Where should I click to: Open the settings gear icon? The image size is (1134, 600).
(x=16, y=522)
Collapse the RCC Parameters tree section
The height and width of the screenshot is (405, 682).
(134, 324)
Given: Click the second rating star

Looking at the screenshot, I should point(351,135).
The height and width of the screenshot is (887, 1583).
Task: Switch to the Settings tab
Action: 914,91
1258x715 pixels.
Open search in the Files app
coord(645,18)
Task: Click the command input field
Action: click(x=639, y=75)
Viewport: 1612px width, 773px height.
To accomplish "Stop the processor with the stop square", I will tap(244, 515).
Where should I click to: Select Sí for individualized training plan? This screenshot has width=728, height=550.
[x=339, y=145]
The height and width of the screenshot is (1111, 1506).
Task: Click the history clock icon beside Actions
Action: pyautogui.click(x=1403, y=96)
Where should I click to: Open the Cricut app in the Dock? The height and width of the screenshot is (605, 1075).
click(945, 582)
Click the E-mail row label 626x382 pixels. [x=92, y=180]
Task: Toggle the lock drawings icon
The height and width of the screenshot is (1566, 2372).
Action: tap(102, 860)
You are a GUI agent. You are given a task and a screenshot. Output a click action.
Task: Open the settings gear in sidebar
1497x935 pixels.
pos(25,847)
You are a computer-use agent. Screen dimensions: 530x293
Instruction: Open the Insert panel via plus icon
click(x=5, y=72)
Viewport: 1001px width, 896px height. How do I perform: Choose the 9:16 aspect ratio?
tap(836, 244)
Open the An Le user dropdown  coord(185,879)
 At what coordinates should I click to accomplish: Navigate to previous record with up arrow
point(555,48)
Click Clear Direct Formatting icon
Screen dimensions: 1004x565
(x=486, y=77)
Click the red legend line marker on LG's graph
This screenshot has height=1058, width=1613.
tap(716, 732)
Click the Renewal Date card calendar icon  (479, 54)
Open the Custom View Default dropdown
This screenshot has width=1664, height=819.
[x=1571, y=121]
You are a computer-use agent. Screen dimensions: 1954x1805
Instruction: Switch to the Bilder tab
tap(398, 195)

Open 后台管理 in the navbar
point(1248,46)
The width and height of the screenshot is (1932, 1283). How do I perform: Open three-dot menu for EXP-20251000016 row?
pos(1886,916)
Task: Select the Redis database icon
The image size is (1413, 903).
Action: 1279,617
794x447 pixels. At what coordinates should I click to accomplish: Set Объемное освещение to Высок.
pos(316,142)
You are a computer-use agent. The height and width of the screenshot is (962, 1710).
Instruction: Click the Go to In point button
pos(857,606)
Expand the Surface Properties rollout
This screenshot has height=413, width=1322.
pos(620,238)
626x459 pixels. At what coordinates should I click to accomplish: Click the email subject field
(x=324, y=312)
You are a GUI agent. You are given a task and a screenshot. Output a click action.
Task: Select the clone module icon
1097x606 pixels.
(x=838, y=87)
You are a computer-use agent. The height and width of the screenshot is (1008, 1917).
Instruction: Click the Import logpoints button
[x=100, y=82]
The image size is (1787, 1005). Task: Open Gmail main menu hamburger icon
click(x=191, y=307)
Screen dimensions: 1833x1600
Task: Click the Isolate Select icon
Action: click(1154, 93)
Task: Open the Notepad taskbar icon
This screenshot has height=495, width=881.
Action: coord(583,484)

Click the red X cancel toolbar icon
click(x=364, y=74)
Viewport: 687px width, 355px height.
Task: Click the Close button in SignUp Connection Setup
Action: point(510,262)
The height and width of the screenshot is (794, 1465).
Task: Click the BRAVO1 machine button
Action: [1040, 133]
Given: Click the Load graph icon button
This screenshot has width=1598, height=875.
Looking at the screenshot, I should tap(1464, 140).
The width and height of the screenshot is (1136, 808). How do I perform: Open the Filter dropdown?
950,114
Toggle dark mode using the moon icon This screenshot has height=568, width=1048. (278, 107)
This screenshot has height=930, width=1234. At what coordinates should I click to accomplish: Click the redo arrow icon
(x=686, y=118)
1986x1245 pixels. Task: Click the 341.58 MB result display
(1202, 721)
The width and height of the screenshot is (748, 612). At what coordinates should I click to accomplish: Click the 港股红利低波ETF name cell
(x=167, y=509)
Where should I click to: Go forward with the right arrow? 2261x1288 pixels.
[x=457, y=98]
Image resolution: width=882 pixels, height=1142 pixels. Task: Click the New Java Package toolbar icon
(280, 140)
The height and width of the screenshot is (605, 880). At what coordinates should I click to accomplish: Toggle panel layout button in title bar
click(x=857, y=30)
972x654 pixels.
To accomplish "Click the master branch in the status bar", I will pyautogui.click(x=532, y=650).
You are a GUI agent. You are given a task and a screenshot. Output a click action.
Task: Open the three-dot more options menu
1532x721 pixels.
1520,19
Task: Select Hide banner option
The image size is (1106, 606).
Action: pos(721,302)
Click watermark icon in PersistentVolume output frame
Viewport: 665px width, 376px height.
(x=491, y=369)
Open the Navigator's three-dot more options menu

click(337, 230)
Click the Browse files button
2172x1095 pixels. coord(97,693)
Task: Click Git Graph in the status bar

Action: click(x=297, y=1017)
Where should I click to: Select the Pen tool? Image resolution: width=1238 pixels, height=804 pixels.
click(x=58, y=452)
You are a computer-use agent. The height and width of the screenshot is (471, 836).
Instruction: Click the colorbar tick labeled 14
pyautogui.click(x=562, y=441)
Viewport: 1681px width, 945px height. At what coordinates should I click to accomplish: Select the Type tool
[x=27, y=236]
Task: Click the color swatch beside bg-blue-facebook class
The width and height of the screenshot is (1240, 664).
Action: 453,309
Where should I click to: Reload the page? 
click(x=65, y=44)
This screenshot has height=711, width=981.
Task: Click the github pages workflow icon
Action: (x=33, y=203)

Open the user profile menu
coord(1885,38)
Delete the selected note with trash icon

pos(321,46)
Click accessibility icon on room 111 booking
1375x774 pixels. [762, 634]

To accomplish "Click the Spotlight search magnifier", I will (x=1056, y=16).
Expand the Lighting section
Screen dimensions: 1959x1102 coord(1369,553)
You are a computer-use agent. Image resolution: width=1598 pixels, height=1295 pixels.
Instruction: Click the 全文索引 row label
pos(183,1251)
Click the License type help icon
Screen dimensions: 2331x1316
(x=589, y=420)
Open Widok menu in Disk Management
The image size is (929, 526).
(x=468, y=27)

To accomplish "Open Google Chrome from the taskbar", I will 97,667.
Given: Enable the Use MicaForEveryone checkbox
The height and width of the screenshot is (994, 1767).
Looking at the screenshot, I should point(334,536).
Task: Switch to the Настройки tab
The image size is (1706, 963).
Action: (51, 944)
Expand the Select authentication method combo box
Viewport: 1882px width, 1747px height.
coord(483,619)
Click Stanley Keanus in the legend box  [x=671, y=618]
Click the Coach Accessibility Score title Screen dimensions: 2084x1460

============================================================

Hand back the whole listing, exactly as it is.

Where should I click to: Open the settings gear icon? The image size is (1134, 600).
(x=16, y=522)
Collapse the RCC Parameters tree section
The height and width of the screenshot is (405, 682).
(134, 324)
Given: Click the second rating star

Looking at the screenshot, I should point(351,135).
The height and width of the screenshot is (887, 1583).
Task: Switch to the Settings tab
Action: 914,91
1258x715 pixels.
Open search in the Files app
coord(645,18)
Task: Click the command input field
Action: click(x=639, y=75)
Viewport: 1612px width, 773px height.
To accomplish "Stop the processor with the stop square", I will tap(244, 515).
Where should I click to: Select Sí for individualized training plan? This screenshot has width=728, height=550.
[x=339, y=145]
The height and width of the screenshot is (1111, 1506).
Task: Click the history clock icon beside Actions
Action: pyautogui.click(x=1403, y=96)
Where should I click to: Open the Cricut app in the Dock? The height and width of the screenshot is (605, 1075).
click(945, 582)
Click the E-mail row label 626x382 pixels. [x=92, y=180]
Task: Toggle the lock drawings icon
The height and width of the screenshot is (1566, 2372).
Action: tap(102, 860)
You are a GUI agent. You are given a task and a screenshot. Output a click action.
Task: Open the settings gear in sidebar
1497x935 pixels.
pos(25,847)
You are a computer-use agent. Screen dimensions: 530x293
Instruction: Open the Insert panel via plus icon
click(x=5, y=72)
Viewport: 1001px width, 896px height. How do I perform: Choose the 9:16 aspect ratio?
tap(836, 244)
Open the An Le user dropdown  coord(185,879)
 At what coordinates should I click to accomplish: Navigate to previous record with up arrow
point(555,48)
Click Clear Direct Formatting icon
Screen dimensions: 1004x565
(x=486, y=77)
Click the red legend line marker on LG's graph
This screenshot has height=1058, width=1613.
tap(716, 732)
Click the Renewal Date card calendar icon  (479, 54)
Open the Custom View Default dropdown
This screenshot has width=1664, height=819.
[x=1571, y=121]
You are a computer-use agent. Screen dimensions: 1954x1805
Instruction: Switch to the Bilder tab
tap(398, 195)

Open 后台管理 in the navbar
point(1248,46)
The width and height of the screenshot is (1932, 1283). How do I perform: Open three-dot menu for EXP-20251000016 row?
pos(1886,916)
Task: Select the Redis database icon
The image size is (1413, 903).
Action: 1279,617
794x447 pixels. At what coordinates should I click to accomplish: Set Объемное освещение to Высок.
pos(316,142)
You are a computer-use agent. The height and width of the screenshot is (962, 1710).
Instruction: Click the Go to In point button
pos(857,606)
Expand the Surface Properties rollout
This screenshot has height=413, width=1322.
pos(620,238)
626x459 pixels. At what coordinates should I click to accomplish: Click the email subject field
(x=324, y=312)
You are a GUI agent. You are given a task and a screenshot. Output a click action.
Task: Select the clone module icon
1097x606 pixels.
(x=838, y=87)
You are a computer-use agent. The height and width of the screenshot is (1008, 1917).
Instruction: Click the Import logpoints button
[x=100, y=82]
The image size is (1787, 1005). Task: Open Gmail main menu hamburger icon
click(x=191, y=307)
Screen dimensions: 1833x1600
Task: Click the Isolate Select icon
Action: click(1154, 93)
Task: Open the Notepad taskbar icon
This screenshot has height=495, width=881.
Action: coord(583,484)

Click the red X cancel toolbar icon
click(x=364, y=74)
Viewport: 687px width, 355px height.
Task: Click the Close button in SignUp Connection Setup
Action: point(510,262)
The height and width of the screenshot is (794, 1465).
Task: Click the BRAVO1 machine button
Action: [1040, 133]
Given: Click the Load graph icon button
This screenshot has width=1598, height=875.
Looking at the screenshot, I should tap(1464, 140).
The width and height of the screenshot is (1136, 808). How do I perform: Open the Filter dropdown?
950,114
Toggle dark mode using the moon icon This screenshot has height=568, width=1048. (278, 107)
This screenshot has height=930, width=1234. At what coordinates should I click to accomplish: Click the redo arrow icon
(x=686, y=118)
1986x1245 pixels. Task: Click the 341.58 MB result display
(1202, 721)
The width and height of the screenshot is (748, 612). At what coordinates should I click to accomplish: Click the 港股红利低波ETF name cell
(x=167, y=509)
Where should I click to: Go forward with the right arrow? 2261x1288 pixels.
[x=457, y=98]
Image resolution: width=882 pixels, height=1142 pixels. Task: Click the New Java Package toolbar icon
(280, 140)
The height and width of the screenshot is (605, 880). At what coordinates should I click to accomplish: Toggle panel layout button in title bar
click(x=857, y=30)
972x654 pixels.
To accomplish "Click the master branch in the status bar", I will pyautogui.click(x=532, y=650).
You are a GUI agent. You are given a task and a screenshot. Output a click action.
Task: Open the three-dot more options menu
1532x721 pixels.
1520,19
Task: Select Hide banner option
The image size is (1106, 606).
Action: pos(721,302)
Click watermark icon in PersistentVolume output frame
Viewport: 665px width, 376px height.
(x=491, y=369)
Open the Navigator's three-dot more options menu

click(337, 230)
Click the Browse files button
2172x1095 pixels. coord(97,693)
Task: Click Git Graph in the status bar

Action: click(x=297, y=1017)
Where should I click to: Select the Pen tool? Image resolution: width=1238 pixels, height=804 pixels.
click(x=58, y=452)
You are a computer-use agent. The height and width of the screenshot is (471, 836).
Instruction: Click the colorbar tick labeled 14
pyautogui.click(x=562, y=441)
Viewport: 1681px width, 945px height. At what coordinates should I click to accomplish: Select the Type tool
[x=27, y=236]
Task: Click the color swatch beside bg-blue-facebook class
The width and height of the screenshot is (1240, 664).
Action: 453,309
Where should I click to: Reload the page? 
click(x=65, y=44)
This screenshot has height=711, width=981.
Task: Click the github pages workflow icon
Action: (x=33, y=203)

Open the user profile menu
coord(1885,38)
Delete the selected note with trash icon

pos(321,46)
Click accessibility icon on room 111 booking
1375x774 pixels. [762, 634]

To accomplish "Click the Spotlight search magnifier", I will (x=1056, y=16).
Expand the Lighting section
Screen dimensions: 1959x1102 coord(1369,553)
You are a computer-use agent. Image resolution: width=1598 pixels, height=1295 pixels.
Instruction: Click the 全文索引 row label
pos(183,1251)
Click the License type help icon
Screen dimensions: 2331x1316
(x=589, y=420)
Open Widok menu in Disk Management
The image size is (929, 526).
(x=468, y=27)

To accomplish "Open Google Chrome from the taskbar", I will 97,667.
Given: Enable the Use MicaForEveryone checkbox
The height and width of the screenshot is (994, 1767).
Looking at the screenshot, I should point(334,536).
Task: Switch to the Настройки tab
The image size is (1706, 963).
Action: (51, 944)
Expand the Select authentication method combo box
Viewport: 1882px width, 1747px height.
coord(483,619)
Click Stanley Keanus in the legend box  [x=671, y=618]
Click the Coach Accessibility Score title Screen dimensions: 2084x1460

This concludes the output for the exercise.